Demisexuality. How did I not know about this?

 

I was scrolling through my facebook feed earlier this week, reading articles, checking out the news of the day when I came across a term that I was not familiar with: demisexual.

I clicked on the article to learn more, and my mind was blown WIDE open.  I decided to write this blog post in case others out there were not aware of this orientation.

I always felt different from others around me in relation to sexuality.  In my early 30s I began to think that I might be asexual.  At that time, I thought that I might not ever have another sexual relationship and I was okay with that.  At that time, I was also in the process of leaving an abusive marriage, one that no longer had any real intimacy for me.

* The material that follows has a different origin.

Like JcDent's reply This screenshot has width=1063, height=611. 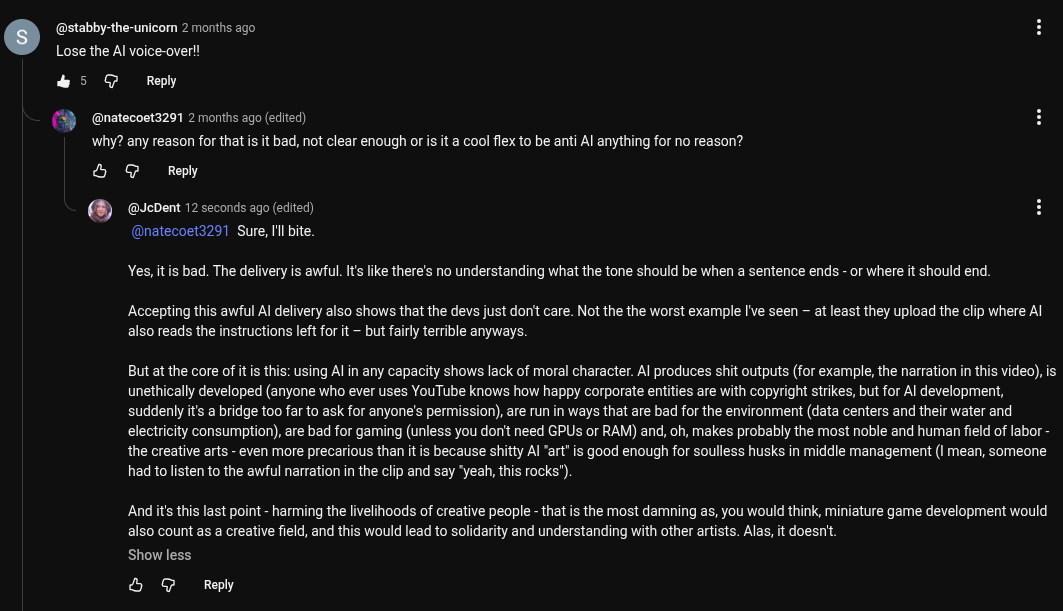136,585
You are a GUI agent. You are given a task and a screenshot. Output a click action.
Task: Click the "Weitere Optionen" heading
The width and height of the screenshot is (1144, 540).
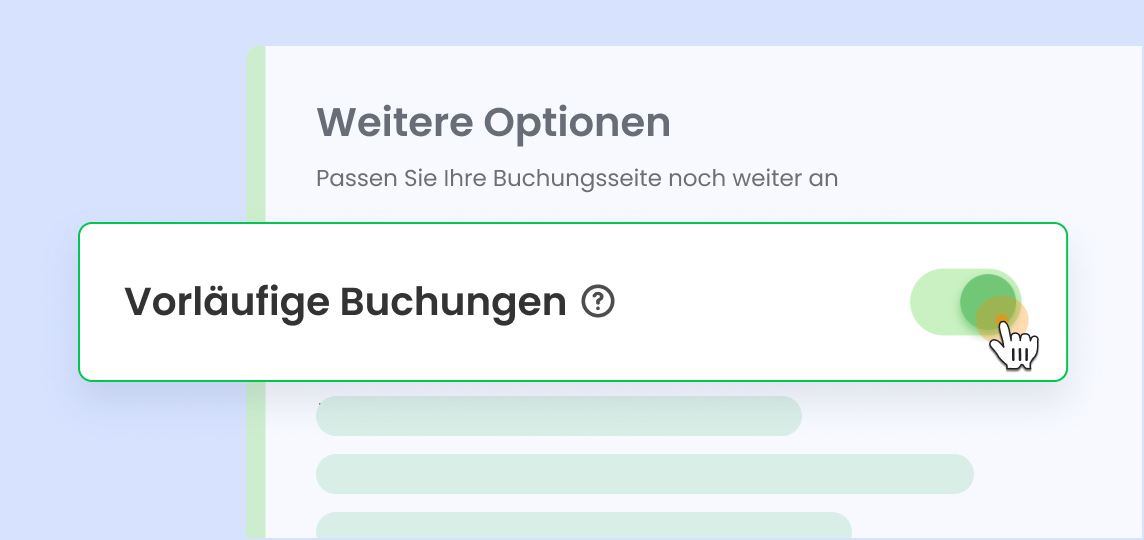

After leaving my ex, I discovered that I wasn’t asexual, I just preferred consensual sexual interactions!  But I still had reason to believe that I wasn’t “just like” other people I knew.  I rarely thought about sex, and I rarely felt sexual attraction to anyone of any gender.  Within the context of a relationship, when I felt safe and comfortable, I was able to enjoy sex, but I couldn’t relate to the concept of a “sex drive.”

There were other signs that I was different.  My co-workers sometimes shared stories about sex with their partners and I felt uncomfortable.  In fact, thinking about sexual acts generally filled me with a sense of disgust and abhorrence.  I didn’t have any desire to experiment or try new things.  I really felt that I COULD live without sex if I had to.  I yearned for cuddles and physical closeness, but I never felt a strong need for sex itself.

I learned this week that there is a term for my experience “demisexual” or “grey-asexual/grace.”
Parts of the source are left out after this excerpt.